For the first time, ratification of the constitution required a referendum of the citizens. At the same time, the 1891 Constitution did little to ameliorate the difficult process of calling a constitutional convention. This resulted in failed calls for subsequent constitutional conventions in 1931, 1947, 1960, and 1977. The 1891 Convention did, for the first time, provide a means of amending itself that has been used by the General Assembly to keep a century-old document somewhat current.

Judicial decisions have also helped to adapt the current constitution to modern times. For example, the 1891 Constitution limited state officials' salaries to $5,000. A 1949 Amendment raised this number to $12,000, but difficulty of keeping the number up-to-date quickly became apparent. The 1962 Kentucky Supreme Court case Matthews v. Allen addressed this problem by opining that the only way to keep circuit judge's salaries adequate, as required by Section 133 of the constitution, was to allow the General Assembly to adjust the $12,000 figure in Section 246 to account for the value of a dollar in 1949.

Despite some provisions that some claim are antiquated, the 1891 Constitution (as amended) remains the constitution that governs the Commonwealth today.

==Notable amendments==

===1992===
Several amendments to the Kentucky Constitution were enacted in 1992. One important amendment lifted the restriction that the Governor could not succeed himself or herself in office. Per the 1992 amendment, the incumbent can seek one additional term before becoming ineligible for four years. The amendment was drafted so that it did not apply to the then-current holder of the office (Brereton Jones), which meant that the first Governor to which the amendment applied was elected in 1995 (Paul Patton).

The 1992 amendments to Kentucky's Constitution significantly changed the office of Lieutenant Governor. Previously, the Lieutenant Governor became acting Governor whenever the Governor was out of state. Since the amendments took effect, the Lieutenant Governor only takes over gubernatorial powers when the Governor is incapacitated.

The amendments also removed the Lieutenant Governor's duties in the Senate — previously, the Lieutenant Governor had cast the tie breaking vote in the Senate.

Finally, the amendments allow candidates for Governor and Lieutenant Governor to run on a single ticket. Prior to the amendments, the two offices were sometimes inhabited by members of different parties.

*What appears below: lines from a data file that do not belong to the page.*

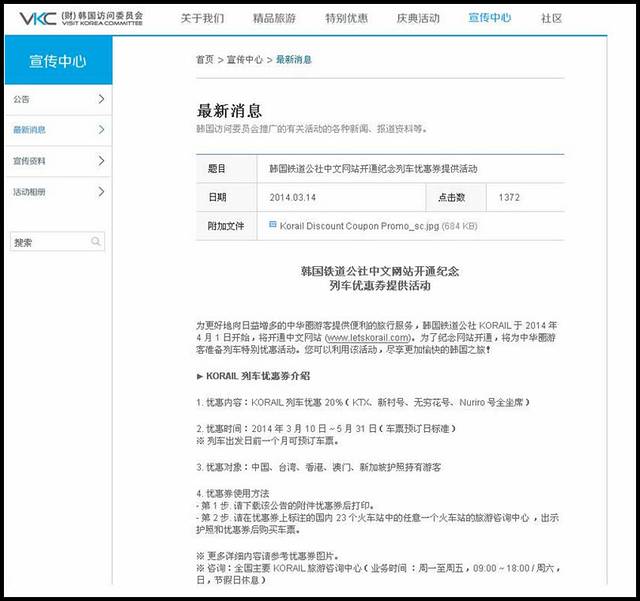Expand the 活动相册 sidebar chevron arrow
The height and width of the screenshot is (601, 640).
(101, 192)
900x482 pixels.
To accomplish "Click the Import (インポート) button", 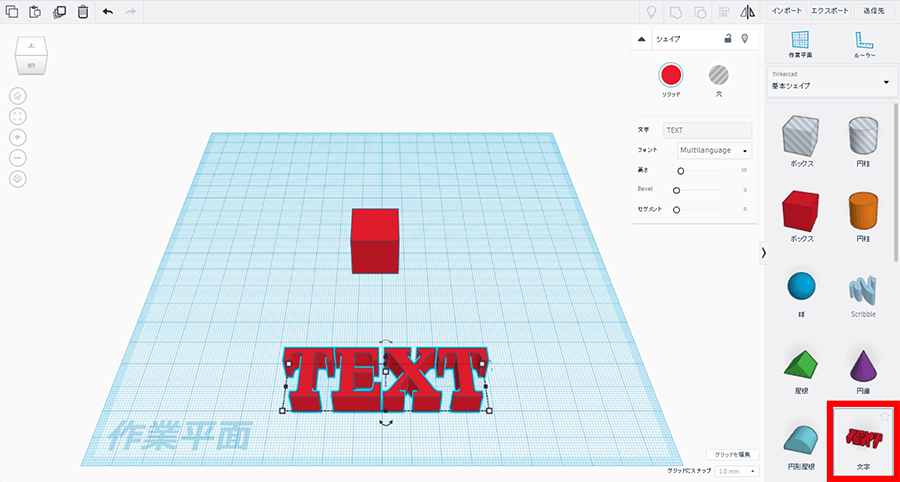I will (786, 11).
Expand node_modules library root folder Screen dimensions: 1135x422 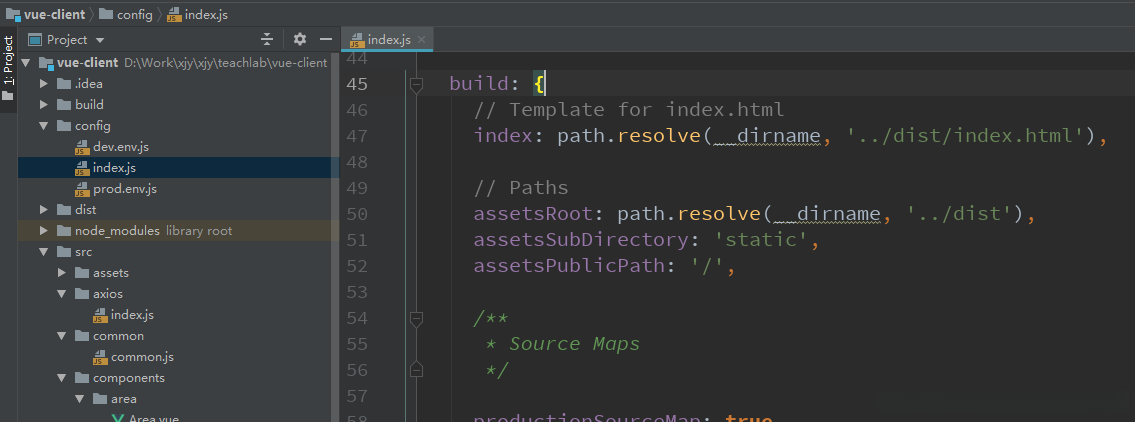tap(44, 231)
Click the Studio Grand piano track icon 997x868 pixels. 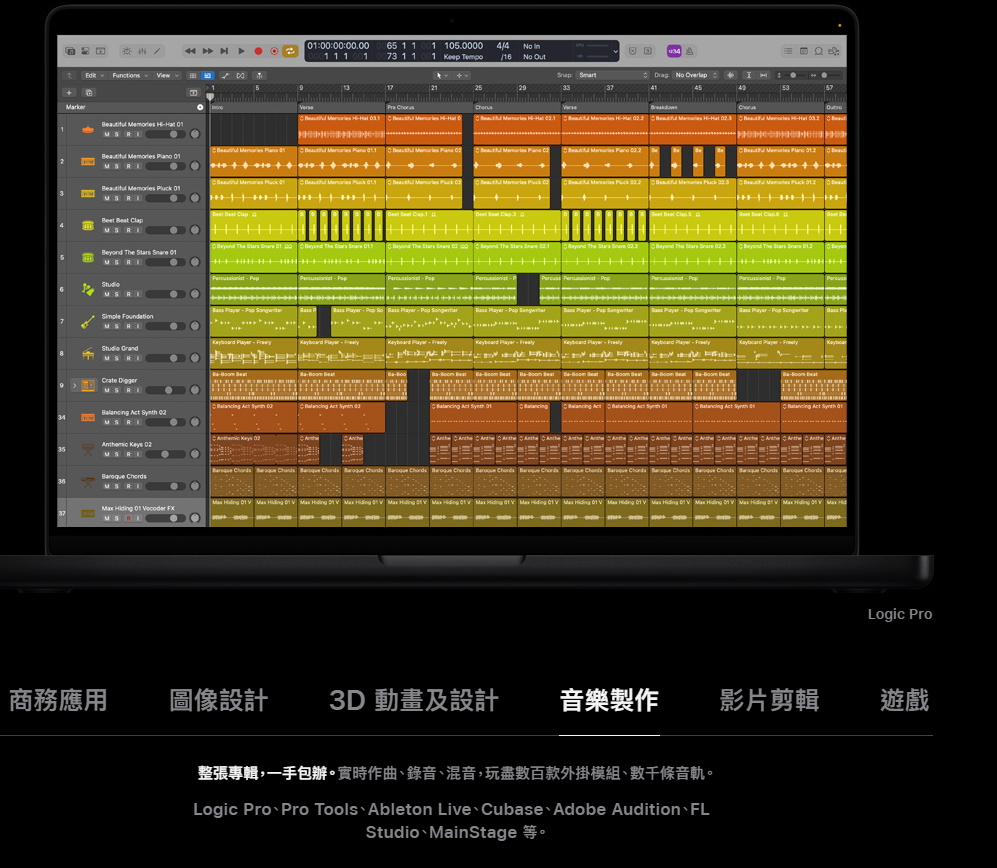coord(88,353)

See also Lieutenant Governor of Kentucky

===1996===

In 1996, Sections 180 and 187 of Kentucky's Constitution were amended to remove language that allowed local governments to levy a poll tax on each person residing within the county or the city, and to remove language requiring that separate schools for "white" and "colored" children be maintained.

===2004===

In 2004, Kentucky became the fourth state to send a constitutional amendment banning same-sex unions to the state's voters. On Election Day of that year, Kentucky joined 10 other states in passing such an amendment, with voters passing it by a 3-to-1 margin. The text of the amendment reads:

Only a marriage between one man and one woman shall be valid or recognized as a marriage in Kentucky. A legal status identical or substantially similar to that of marriage for unmarried individuals shall not be valid or recognized.

This provision became void in 2015 when the U.S. Supreme Court ruled in Obergefell v. Hodges that the fundamental right to marry is guaranteed to same-sex couples by both the Due Process Clause and the Equal Protection Clause of the Fourteenth Amendment to the United States Constitution.